TEXT PROVIDED
On the Government Trail in Escudilla Wilderness
All 5,200 acres of the Escudilla Wilderness are immediately around the upper reaches of Escudilla Mountain, at 10,912' the third highest mountain in Arizona. Escudilla Wilderness was designated in 1984 and is the third smallest wilderness area in America. The last known grizzly bear in Arizona was killed here and Aldo Leopold wrote: "Somehow it seems that the spirit of the bear is still there, prowling the huge meadows, lurking in the thick stands of aspen and spruce, wandering the steep slopes that looking down from is like looking out of the window of an airplane." Escudilla Wilderness is now a primary resource for the reintroduction of the endangered Mexican wolf and wolves may be seen in the area. Escudilla is also being considered as a place to reintroduce grizzlies...
There are two main trails that access Escudilla Wilderness and the summit of Escudilla Mountain: the well-maintained, 3-mile-long Escudilla National Recreation Trail and the Government Trail. Hikers seem to prefer the Government Trail but, of course, the National Forest Service discourages its use. You won't find any water here but the views reach all the way to Flagstaff, about 100 miles away.

Entries showing where items appear:
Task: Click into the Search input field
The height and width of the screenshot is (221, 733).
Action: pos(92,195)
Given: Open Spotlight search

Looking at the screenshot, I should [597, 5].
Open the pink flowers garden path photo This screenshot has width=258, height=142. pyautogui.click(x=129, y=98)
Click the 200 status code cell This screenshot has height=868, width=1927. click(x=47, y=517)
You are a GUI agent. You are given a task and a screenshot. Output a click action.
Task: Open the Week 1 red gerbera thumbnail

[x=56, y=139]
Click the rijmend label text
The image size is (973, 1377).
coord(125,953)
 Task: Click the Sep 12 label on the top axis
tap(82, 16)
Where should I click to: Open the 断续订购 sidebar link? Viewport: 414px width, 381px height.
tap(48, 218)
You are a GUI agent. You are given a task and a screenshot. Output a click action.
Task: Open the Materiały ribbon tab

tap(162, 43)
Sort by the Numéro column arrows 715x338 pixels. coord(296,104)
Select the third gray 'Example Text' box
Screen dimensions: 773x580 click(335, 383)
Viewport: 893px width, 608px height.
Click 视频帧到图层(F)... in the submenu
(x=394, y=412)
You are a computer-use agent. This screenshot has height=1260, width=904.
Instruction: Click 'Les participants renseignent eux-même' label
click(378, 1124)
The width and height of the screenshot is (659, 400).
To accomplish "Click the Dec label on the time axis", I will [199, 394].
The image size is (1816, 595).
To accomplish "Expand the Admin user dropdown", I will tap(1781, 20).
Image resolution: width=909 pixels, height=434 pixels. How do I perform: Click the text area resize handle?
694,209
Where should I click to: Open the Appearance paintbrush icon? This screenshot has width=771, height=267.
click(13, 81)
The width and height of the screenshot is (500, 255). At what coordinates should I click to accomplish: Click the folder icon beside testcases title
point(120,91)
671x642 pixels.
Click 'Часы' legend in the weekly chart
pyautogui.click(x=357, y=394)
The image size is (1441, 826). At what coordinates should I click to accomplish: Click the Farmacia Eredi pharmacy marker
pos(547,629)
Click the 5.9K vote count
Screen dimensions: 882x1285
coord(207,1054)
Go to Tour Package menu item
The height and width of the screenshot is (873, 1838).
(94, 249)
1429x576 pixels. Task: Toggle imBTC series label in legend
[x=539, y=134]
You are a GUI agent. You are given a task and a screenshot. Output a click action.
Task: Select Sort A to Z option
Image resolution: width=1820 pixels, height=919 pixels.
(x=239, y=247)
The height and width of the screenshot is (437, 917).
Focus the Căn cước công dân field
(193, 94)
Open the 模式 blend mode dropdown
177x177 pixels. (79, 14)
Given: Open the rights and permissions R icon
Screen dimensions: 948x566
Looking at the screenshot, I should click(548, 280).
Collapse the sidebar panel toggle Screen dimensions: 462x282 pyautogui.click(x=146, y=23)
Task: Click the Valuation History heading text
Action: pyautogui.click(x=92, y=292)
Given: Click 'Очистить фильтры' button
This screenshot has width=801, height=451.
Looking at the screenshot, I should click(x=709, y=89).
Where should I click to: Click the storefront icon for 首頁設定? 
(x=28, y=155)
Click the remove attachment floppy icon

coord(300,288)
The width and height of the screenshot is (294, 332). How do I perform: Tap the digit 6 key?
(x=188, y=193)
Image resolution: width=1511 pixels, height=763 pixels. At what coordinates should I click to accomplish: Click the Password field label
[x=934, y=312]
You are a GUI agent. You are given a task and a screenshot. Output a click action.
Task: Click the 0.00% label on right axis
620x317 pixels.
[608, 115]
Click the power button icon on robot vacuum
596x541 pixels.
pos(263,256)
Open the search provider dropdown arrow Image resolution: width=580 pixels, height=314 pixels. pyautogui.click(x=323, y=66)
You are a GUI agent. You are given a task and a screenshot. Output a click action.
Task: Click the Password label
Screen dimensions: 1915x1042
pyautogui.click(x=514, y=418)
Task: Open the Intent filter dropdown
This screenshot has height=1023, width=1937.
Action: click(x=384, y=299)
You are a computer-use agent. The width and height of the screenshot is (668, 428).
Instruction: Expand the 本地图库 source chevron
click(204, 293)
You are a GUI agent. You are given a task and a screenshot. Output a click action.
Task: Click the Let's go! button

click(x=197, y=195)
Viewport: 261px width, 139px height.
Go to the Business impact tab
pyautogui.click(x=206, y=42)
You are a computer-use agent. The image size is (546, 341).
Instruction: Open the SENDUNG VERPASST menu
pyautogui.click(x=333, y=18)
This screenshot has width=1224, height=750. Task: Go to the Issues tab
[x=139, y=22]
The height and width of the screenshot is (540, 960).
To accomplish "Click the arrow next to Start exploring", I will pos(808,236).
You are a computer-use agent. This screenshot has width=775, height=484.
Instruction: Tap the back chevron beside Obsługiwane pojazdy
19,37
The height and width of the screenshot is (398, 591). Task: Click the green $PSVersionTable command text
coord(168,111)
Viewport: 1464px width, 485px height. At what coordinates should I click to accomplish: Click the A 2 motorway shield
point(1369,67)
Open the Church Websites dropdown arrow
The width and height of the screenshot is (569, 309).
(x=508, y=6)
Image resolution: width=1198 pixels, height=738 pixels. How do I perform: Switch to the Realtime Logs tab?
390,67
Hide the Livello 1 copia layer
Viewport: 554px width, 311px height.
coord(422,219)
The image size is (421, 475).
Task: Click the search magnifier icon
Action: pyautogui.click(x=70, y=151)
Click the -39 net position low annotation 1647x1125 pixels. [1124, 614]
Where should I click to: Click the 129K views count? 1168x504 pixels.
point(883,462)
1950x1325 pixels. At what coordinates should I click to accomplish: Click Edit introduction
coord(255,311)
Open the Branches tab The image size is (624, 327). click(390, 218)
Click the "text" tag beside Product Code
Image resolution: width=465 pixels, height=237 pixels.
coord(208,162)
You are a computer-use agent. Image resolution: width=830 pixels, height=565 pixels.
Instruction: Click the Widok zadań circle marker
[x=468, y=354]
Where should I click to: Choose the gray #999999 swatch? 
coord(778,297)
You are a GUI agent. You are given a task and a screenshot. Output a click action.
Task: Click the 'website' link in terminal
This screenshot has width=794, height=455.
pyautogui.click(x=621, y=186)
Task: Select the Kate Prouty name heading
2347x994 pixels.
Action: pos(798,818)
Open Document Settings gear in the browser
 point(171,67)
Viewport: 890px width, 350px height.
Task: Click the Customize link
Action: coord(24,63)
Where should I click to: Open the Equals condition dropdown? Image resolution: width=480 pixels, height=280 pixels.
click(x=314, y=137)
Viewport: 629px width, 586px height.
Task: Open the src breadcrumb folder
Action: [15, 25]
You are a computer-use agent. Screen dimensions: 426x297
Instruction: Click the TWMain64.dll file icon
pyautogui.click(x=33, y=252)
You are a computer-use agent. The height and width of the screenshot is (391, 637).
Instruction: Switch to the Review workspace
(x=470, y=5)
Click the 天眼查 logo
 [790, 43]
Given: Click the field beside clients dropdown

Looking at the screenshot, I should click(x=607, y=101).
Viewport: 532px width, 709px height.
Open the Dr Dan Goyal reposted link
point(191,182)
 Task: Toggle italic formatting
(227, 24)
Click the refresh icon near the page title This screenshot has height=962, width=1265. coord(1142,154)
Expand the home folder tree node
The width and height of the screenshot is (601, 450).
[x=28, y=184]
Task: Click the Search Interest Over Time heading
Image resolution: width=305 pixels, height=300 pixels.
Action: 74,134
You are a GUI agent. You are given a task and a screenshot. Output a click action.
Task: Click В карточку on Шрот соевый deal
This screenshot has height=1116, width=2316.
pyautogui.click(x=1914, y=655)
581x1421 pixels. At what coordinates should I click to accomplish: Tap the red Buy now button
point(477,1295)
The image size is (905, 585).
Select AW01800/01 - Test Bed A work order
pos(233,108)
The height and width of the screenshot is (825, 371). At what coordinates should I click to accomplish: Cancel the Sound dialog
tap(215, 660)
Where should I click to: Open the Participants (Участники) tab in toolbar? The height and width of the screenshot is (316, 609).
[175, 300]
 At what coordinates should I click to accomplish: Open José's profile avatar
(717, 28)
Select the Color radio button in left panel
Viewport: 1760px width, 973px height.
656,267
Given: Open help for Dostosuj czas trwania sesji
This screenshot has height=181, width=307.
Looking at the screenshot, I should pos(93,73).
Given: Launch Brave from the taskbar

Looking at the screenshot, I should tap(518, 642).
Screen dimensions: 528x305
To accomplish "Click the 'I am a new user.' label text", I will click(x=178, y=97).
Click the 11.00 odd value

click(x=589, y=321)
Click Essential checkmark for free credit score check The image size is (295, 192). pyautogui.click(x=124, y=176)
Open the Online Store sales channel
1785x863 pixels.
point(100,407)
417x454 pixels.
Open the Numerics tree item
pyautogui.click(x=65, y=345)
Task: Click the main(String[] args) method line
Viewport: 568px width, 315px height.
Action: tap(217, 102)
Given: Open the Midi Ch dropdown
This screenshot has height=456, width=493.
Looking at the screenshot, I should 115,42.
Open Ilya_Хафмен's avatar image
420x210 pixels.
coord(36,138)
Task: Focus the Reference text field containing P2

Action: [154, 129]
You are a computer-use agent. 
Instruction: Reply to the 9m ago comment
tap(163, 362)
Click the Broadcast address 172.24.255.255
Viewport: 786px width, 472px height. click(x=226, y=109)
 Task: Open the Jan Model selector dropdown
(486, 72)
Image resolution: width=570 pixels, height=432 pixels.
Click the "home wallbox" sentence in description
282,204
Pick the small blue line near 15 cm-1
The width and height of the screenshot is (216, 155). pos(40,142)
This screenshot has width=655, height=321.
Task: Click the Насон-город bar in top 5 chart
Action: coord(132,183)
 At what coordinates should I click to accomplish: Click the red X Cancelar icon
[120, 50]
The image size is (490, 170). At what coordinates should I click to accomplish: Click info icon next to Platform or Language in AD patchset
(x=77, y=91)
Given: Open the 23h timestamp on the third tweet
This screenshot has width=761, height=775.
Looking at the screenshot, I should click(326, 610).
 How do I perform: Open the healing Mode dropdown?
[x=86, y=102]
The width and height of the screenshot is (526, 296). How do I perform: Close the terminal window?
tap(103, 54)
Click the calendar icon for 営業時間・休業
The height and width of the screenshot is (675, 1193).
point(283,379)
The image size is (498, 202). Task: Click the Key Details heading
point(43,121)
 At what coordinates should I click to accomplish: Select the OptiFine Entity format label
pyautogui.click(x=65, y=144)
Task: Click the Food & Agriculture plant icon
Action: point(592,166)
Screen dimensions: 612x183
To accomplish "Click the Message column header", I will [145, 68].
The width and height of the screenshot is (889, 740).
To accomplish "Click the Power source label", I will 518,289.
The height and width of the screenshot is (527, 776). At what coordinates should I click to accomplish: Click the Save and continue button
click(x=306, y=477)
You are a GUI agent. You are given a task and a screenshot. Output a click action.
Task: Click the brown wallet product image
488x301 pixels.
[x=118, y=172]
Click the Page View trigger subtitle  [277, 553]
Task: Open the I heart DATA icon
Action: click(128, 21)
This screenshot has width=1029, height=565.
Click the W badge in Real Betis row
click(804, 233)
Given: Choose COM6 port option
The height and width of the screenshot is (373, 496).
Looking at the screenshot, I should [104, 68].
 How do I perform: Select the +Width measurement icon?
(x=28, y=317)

STATED TASK 1
Rewrite the passage on the Escudilla Wilderness, everything from "There are two" down to "100 miles away.", putting "Escudilla Government Trail" in place of "Government Trail".
STATED TASK 2
According to the passage on the Escudilla Wilderness, in what year was the wilderness designated?
STATED TASK 3
Take the passage on the Escudilla Wilderness further, picking up after its final sentence.

RESPONSE 1
There are two main trails that access Escudilla Wilderness and the summit of Escudilla Mountain: the well-maintained, 3-mile-long Escudilla National Recreation Trail and the Escudilla Government Trail. Hikers seem to prefer the Escudilla Government Trail but, of course, the National Forest Service discourages its use. You won't find any water here but the views reach all the way to Flagstaff, about 100 miles away.

RESPONSE 2
1984

RESPONSE 3
To get to Escudilla Wilderness: find Forest Road 56 on the east side of US 180/191 (20.5 miles south of Springerville and 5.5 miles north of Alpine). The road is well-signed and a couple of potential turn-offs along the way are gated. 2.6 miles in from US 180/191 you'll see a sign for a Wildlife Habitat Area with a nearby plastic blue diamond on a pine tree. This is the parking area and trailhead for the Government Trail. Go another 2.1 miles east to a signed fork in the road: right is the Terry Flat Loop, but go left 0.3 miles to the signed parking area and trailhead for the Escudilla National Recreation Trail.
Because of the small size of Escudilla Wilderness (and the lack of water), camping in the wilderness is discouraged. But you can camp-at-large nearby on the Terry Flat Loop, which continues on past the National Recreation traihead. Normal visiting season at Escudilla Wilderness is May to October, but some folks have been known to climb the mountain and ski back down...
There is a fire lookout tower below the summit that is usually occupied in the summer months. The view from the top is spectacular but you need to ask permission before ascending. And don't climb the metal tower in the rain.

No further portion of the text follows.